*** Material provided Section Begins ***

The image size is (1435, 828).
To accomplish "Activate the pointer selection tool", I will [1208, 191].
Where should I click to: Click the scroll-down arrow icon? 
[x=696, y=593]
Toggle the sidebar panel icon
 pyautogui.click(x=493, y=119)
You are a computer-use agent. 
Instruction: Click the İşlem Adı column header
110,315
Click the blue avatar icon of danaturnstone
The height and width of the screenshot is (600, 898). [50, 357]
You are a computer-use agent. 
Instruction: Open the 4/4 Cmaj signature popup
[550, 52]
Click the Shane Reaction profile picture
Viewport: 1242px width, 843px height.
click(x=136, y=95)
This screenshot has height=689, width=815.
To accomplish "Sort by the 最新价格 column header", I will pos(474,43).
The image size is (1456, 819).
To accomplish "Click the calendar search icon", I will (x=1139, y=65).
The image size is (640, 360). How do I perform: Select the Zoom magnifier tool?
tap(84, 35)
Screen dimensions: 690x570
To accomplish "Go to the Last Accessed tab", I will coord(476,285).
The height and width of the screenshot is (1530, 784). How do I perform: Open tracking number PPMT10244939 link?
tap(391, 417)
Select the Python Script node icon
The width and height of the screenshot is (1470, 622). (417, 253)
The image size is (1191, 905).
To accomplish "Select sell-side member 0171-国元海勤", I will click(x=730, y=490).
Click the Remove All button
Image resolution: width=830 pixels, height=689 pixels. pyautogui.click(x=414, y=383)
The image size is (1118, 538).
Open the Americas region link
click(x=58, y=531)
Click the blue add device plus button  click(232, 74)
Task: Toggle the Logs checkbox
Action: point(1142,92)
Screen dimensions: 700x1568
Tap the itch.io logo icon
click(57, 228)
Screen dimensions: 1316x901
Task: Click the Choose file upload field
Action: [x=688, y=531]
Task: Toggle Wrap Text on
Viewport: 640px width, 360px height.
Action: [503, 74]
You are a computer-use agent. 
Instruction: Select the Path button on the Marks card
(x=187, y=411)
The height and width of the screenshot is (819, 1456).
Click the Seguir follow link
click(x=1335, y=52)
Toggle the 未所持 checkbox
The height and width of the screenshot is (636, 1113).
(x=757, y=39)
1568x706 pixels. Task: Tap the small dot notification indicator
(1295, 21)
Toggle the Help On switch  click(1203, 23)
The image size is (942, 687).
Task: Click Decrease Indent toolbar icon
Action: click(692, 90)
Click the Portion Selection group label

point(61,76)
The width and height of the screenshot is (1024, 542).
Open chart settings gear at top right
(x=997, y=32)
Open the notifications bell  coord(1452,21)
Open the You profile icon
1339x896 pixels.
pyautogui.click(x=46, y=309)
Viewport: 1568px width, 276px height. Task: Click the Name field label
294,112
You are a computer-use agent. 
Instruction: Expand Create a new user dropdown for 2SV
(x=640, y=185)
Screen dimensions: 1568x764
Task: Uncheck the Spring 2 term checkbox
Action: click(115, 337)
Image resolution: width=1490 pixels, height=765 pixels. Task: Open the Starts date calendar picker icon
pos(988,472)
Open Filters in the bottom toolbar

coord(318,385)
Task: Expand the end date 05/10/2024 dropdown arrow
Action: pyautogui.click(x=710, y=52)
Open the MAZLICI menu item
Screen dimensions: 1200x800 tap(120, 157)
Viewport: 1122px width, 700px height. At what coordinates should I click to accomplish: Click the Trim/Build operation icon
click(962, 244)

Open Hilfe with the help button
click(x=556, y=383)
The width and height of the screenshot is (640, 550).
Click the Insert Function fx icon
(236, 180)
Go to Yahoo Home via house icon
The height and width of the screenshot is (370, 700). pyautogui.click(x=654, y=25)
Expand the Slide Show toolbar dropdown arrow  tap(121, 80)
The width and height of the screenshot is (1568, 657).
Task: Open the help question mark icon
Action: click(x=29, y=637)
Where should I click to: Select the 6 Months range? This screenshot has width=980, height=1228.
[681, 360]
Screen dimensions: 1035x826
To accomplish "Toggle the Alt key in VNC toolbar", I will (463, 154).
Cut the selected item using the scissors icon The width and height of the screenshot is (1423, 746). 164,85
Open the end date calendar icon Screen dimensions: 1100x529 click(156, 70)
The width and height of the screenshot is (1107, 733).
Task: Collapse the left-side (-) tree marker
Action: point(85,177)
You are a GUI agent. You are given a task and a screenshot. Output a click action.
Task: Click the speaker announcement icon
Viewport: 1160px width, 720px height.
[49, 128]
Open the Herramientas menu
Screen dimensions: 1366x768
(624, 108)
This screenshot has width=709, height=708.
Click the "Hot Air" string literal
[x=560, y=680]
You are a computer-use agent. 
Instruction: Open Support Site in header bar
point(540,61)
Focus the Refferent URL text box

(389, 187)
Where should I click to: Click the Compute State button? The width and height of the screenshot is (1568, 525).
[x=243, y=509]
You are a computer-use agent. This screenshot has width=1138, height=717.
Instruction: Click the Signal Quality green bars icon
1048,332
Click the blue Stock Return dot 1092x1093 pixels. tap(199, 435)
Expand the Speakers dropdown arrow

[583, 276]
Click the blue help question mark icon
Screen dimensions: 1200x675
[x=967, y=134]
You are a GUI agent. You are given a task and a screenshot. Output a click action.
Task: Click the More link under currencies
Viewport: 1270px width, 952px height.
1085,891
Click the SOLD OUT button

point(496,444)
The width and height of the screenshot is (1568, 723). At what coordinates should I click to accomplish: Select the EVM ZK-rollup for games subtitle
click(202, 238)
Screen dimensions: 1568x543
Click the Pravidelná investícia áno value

*** Material provided Section Ends ***

If a line in the entries holds the string "will", copy it.

To accomplish "Activate the pointer selection tool", I will [1208, 191].
To accomplish "Sort by the 最新价格 column header", I will pos(474,43).
To accomplish "Click the calendar search icon", I will (x=1139, y=65).
To accomplish "Go to the Last Accessed tab", I will coord(476,285).
To accomplish "Select sell-side member 0171-国元海勤", I will click(x=730, y=490).
To accomplish "Toggle the Alt key in VNC toolbar", I will (463, 154).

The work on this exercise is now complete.